Columbia TriStar Home Entertainment released Godzilla vs. SpaceGodzilla and Godzilla vs. Destoroyah on home video on January 19, 1999. This was the first time either film had been officially released in the United States. TriStar used the Toho dubs, but cut the end credits and created new titles and opening credits for both films. Toho's complete international version of Godzilla vs. SpaceGodzilla (sans any onscreen text besides the English title) has been broadcast on several premium movie channels since the early 2000s, as well as the 2014 Blu-Ray release.

==Reception==
===Box office===
Released on December 10, 1994, the film sold 3.4 million tickets in Japan and earned ¥1,650,000,000 in Japanese distributor rentals. As the film's release coincided with the Kobe earthquake, Toho feared that the event would put off audiences due to the film's main battle sequence taking place in the same area, and thus sought to remedy this by lowering ticket prices.

===Critical response===
The film received mixed reviews. Monster Zero called the film "a curiously uninvolving effort" that "disappoints in nearly all aspects of the production". American Kaiju criticized the "wildly uneven pacing", "uneven special effects", and "exceedingly lumpy story", but added that "most of the special effects are pretty fair" and "the monster battles are mostly fun." DVD Cult said, "It does have some great destruction scenes and monster battles; two things that make these films worthwhile to begin with. The monster SpaceGodzilla is excellently designed, and is certainly far more menacing than anything Dean Devlin and Roland Emmerich ever dreamed up." Toho Kingdom said the film is "far from terrible" and "an underrated movie" but felt it suffered from an "overly complicated story", "underdeveloped characters", and "forgettable" music.
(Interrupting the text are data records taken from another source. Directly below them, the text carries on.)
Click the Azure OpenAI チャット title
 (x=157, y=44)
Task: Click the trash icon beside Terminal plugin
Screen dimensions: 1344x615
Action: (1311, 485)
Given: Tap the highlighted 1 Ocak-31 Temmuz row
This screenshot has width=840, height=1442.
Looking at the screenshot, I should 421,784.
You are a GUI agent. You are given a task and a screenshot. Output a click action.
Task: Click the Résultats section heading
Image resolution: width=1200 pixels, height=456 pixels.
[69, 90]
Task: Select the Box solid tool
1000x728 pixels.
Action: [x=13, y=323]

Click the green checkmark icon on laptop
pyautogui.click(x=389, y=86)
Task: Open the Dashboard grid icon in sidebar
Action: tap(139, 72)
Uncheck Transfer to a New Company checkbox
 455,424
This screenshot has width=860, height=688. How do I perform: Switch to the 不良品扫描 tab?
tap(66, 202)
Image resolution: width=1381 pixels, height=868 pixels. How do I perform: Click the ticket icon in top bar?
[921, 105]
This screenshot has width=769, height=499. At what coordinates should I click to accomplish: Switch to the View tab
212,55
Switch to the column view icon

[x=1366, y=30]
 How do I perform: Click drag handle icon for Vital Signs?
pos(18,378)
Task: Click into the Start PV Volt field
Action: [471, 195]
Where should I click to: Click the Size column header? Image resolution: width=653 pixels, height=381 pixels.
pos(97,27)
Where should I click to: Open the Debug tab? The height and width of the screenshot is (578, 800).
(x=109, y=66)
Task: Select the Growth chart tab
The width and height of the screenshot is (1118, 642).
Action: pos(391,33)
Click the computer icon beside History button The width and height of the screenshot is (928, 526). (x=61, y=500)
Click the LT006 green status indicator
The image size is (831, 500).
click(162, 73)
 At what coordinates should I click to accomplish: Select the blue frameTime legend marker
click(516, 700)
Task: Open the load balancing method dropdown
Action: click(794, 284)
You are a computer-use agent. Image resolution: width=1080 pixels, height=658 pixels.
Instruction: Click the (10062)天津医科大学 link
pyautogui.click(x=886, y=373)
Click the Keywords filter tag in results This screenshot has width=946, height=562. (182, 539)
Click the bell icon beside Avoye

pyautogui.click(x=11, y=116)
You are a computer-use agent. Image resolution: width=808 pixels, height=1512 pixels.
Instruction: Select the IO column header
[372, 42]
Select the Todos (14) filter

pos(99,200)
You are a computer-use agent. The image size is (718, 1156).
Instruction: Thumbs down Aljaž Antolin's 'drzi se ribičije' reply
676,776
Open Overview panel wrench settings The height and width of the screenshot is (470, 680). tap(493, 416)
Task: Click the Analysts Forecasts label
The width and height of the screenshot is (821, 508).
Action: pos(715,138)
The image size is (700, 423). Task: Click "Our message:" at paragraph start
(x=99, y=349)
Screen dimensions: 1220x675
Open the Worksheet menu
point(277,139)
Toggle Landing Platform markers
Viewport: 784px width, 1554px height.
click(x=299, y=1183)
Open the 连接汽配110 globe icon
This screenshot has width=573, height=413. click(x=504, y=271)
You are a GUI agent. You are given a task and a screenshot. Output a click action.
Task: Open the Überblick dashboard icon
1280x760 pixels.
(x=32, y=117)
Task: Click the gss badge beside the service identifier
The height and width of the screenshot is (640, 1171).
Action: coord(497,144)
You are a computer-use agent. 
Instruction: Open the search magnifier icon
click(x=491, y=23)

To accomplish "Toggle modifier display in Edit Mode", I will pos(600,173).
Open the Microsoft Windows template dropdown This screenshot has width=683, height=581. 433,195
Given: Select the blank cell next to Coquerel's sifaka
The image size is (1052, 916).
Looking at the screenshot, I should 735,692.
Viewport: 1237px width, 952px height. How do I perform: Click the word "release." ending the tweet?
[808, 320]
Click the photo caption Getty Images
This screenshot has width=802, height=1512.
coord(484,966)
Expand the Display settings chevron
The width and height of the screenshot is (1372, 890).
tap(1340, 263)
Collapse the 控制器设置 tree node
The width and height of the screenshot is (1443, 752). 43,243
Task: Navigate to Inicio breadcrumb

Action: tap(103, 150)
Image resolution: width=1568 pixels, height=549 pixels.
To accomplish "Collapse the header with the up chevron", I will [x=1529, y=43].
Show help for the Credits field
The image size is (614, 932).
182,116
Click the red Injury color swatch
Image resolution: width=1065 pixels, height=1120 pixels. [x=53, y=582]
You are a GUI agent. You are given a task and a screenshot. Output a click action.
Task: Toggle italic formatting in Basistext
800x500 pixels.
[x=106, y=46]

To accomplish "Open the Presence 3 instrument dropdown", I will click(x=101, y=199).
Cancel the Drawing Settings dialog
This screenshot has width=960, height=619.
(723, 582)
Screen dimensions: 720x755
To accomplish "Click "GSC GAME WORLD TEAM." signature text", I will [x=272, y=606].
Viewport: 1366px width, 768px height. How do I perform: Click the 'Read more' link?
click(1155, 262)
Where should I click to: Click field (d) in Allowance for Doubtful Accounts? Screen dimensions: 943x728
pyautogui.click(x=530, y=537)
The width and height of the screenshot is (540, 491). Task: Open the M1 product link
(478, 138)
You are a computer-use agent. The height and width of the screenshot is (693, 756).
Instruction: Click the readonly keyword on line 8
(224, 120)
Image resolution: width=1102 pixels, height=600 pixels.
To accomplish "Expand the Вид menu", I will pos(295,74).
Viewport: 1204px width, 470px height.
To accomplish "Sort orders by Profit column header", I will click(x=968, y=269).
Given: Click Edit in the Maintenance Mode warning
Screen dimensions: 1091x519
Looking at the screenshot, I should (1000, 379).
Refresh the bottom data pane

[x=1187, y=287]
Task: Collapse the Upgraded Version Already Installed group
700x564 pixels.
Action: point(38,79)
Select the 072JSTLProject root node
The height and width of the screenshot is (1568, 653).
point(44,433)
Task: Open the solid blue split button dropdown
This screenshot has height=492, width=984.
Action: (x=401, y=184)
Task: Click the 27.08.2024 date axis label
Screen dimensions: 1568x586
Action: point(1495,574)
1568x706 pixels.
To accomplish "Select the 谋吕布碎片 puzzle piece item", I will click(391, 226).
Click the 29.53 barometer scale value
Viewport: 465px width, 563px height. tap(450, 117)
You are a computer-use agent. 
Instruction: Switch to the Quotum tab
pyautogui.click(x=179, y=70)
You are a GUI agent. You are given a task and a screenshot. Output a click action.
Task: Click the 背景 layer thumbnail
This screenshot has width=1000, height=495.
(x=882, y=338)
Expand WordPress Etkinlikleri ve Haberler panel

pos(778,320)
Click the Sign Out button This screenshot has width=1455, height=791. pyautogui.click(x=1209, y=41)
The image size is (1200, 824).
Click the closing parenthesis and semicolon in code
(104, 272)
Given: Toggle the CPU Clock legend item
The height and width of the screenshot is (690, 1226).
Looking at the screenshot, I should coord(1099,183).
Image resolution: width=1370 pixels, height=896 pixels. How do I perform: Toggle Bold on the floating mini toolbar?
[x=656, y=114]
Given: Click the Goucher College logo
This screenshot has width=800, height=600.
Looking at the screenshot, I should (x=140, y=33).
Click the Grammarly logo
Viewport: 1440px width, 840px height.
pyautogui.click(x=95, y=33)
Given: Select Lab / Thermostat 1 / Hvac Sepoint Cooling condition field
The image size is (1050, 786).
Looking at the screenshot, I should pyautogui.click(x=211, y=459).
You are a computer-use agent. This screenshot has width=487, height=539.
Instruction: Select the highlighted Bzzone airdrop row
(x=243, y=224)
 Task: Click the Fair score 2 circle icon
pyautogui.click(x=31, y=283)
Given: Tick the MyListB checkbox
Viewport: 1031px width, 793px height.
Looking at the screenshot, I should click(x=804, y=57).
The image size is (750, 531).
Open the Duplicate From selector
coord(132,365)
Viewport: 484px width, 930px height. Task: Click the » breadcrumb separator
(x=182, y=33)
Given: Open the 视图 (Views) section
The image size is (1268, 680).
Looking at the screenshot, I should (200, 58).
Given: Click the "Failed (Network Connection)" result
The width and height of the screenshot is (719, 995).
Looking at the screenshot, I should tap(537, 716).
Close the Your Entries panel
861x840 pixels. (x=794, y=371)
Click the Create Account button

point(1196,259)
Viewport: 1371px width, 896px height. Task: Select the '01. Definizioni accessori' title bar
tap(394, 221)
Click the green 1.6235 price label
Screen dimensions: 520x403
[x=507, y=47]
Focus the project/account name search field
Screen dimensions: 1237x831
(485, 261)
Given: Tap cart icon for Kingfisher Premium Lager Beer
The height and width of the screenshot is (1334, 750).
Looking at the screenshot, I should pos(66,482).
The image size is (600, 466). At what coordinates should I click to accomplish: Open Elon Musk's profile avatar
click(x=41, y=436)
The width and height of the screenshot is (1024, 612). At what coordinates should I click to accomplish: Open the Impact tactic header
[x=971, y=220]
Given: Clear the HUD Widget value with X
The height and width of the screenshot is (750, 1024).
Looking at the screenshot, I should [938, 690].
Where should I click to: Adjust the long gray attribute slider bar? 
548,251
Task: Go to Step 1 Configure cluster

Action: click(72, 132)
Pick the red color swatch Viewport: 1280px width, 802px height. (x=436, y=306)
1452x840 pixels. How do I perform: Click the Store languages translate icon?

On Rotten Tomatoes the film has an approval rating of 57% based on 7 reviews, with a rating average of 4.3/10."

==Home media==
Sony - Blu-ray (Toho Godzilla Collection)
- Released: May 6, 2014
- Picture: AVC-1080P
- Sound: Japanese and English (5.1 DTS)
- Subtitles: English (Dubtitles) and French
- Extras: Teasers and Theatrical Trailers (7 minutes) [1080i 30fps]
- Notes: This is a 2-Disc double feature with Godzilla vs. Mechagodzilla II.

DVD

Columbia/Tristar Home Entertainment
- Released: February 1, 2000
- Aspect Ratio: Widescreen (1.85:1) Anamorphic [NTSC]
- Sound: English (2.0)
- Region 1
- Note: A double feature with Godzilla vs. Destoroyah. On the U.S. DVD release, the final scene in which Godzilla is in the water while "Echoes of Love" plays is cut; however, it is left in the TV, on demand, and Japanese DVD versions.

Universe Laser
- Released: November 24, 2006
- Aspect Ratio: Widescreen
- Sound: (Japanese, Cantonese) Dolby Digital Stereo
- Subtitles English, Chinese (Traditional/Simplified)
- Region 3

==Other media==
A manga adaptation was produced shortly before the film's release, it was written by Kanji Kashiwabara and illustrated by Takayuki Sakai, published by Shogakukan's Ladybug Comics line. SpaceGodzilla appeared in the Magic the Gathering set Ikoria: Lair of Behemoths as an alternate card version, which had its subtitle changed from 'Space Corona' to 'Void Invader' mid-release in response to the COVID-19 pandemic.